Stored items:
========
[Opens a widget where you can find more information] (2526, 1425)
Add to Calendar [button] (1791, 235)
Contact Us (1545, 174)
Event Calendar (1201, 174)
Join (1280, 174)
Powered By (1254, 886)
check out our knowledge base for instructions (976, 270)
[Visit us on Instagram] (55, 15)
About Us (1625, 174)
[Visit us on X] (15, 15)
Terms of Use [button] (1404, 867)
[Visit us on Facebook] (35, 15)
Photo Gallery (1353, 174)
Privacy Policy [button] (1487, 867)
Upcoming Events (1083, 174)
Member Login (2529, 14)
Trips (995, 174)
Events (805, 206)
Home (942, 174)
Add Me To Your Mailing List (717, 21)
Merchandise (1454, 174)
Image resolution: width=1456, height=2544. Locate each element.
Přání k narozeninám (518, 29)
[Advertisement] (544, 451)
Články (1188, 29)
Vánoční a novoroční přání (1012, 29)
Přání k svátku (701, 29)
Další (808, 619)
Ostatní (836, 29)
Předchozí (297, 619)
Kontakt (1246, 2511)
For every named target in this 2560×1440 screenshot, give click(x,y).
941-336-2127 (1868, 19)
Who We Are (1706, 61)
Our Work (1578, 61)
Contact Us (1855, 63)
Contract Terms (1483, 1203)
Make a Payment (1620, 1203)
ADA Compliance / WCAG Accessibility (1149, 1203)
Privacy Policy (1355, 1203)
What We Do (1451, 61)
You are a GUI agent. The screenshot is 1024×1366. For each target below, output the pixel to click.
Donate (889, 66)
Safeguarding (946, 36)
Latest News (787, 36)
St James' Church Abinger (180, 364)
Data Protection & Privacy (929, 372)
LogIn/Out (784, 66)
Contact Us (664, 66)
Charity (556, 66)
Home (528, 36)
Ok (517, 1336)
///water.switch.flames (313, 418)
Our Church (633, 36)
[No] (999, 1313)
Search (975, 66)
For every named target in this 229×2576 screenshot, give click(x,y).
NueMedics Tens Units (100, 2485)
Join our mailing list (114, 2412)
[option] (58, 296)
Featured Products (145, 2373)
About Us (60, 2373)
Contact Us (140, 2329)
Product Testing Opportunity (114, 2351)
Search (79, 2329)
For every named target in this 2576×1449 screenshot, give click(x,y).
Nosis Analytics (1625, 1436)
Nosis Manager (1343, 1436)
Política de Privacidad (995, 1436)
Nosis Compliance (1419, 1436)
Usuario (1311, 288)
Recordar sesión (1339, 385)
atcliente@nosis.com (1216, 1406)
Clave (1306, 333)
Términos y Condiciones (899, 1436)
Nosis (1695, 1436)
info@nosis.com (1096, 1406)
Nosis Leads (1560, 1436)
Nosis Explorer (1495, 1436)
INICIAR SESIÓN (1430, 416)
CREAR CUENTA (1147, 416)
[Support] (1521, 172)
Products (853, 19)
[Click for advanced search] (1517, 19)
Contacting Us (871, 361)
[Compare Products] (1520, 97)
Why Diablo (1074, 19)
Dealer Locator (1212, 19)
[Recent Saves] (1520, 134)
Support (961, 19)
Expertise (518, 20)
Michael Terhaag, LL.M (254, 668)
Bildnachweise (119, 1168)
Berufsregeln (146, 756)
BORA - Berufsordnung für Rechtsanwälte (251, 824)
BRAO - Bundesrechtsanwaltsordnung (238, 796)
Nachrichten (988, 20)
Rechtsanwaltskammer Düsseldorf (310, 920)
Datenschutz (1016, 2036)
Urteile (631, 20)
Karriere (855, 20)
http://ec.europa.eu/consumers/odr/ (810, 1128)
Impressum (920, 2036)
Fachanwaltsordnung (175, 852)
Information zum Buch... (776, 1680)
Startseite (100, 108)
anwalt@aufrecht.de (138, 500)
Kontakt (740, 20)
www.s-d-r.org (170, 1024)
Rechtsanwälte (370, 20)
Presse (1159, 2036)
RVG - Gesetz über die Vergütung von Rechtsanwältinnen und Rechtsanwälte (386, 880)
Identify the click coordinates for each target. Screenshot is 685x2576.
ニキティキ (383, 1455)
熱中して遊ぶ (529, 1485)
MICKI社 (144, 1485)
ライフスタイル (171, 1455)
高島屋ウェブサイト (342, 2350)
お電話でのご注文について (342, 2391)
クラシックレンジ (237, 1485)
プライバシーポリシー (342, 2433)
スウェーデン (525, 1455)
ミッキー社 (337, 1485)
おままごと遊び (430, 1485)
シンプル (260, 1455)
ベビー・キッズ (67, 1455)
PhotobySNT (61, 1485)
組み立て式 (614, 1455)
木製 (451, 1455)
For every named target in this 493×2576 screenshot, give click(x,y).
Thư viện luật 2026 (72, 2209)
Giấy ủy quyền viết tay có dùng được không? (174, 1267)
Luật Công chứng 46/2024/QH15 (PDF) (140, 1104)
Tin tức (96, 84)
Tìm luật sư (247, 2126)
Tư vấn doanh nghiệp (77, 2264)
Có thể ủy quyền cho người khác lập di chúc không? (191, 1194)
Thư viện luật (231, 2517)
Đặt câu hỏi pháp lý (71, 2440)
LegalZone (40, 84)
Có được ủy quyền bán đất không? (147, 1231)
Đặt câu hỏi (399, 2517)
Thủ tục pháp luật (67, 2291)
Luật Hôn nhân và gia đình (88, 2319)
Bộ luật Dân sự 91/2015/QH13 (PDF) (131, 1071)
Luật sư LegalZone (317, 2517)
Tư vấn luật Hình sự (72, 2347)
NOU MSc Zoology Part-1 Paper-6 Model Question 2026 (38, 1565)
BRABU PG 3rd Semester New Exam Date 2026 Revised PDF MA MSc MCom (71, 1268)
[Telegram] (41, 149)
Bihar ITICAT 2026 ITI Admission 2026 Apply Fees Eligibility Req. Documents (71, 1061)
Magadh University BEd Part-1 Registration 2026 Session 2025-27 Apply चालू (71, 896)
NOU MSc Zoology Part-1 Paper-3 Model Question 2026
========
TO DO:
Within the data above, the span starting at the line containing "クラシックレンジ (237, 1485)" and ending at the line containing "Bihar ITICAT 2026" is to be retyped exactly, with no other lines.

REPLY TO THE EXERCISE:
クラシックレンジ (237, 1485)
プライバシーポリシー (342, 2433)
スウェーデン (525, 1455)
ミッキー社 (337, 1485)
おままごと遊び (430, 1485)
シンプル (260, 1455)
ベビー・キッズ (67, 1455)
PhotobySNT (61, 1485)
組み立て式 (614, 1455)
木製 (451, 1455)
For every named target in this 493×2576 screenshot, give click(x,y).
Thư viện luật 2026 (72, 2209)
Giấy ủy quyền viết tay có dùng được không? (174, 1267)
Luật Công chứng 46/2024/QH15 (PDF) (140, 1104)
Tin tức (96, 84)
Tìm luật sư (247, 2126)
Tư vấn doanh nghiệp (77, 2264)
Có thể ủy quyền cho người khác lập di chúc không? (191, 1194)
Thư viện luật (231, 2517)
Đặt câu hỏi pháp lý (71, 2440)
LegalZone (40, 84)
Có được ủy quyền bán đất không? (147, 1231)
Đặt câu hỏi (399, 2517)
Thủ tục pháp luật (67, 2291)
Luật Hôn nhân và gia đình (88, 2319)
Bộ luật Dân sự 91/2015/QH13 (PDF) (131, 1071)
Luật sư LegalZone (317, 2517)
Tư vấn luật Hình sự (72, 2347)
NOU MSc Zoology Part-1 Paper-6 Model Question 2026 (38, 1565)
BRABU PG 3rd Semester New Exam Date 2026 Revised PDF MA MSc MCom (71, 1268)
[Telegram] (41, 149)
Bihar ITICAT 2026 ITI Admission 2026 Apply Fees Eligibility Req. Documents (71, 1061)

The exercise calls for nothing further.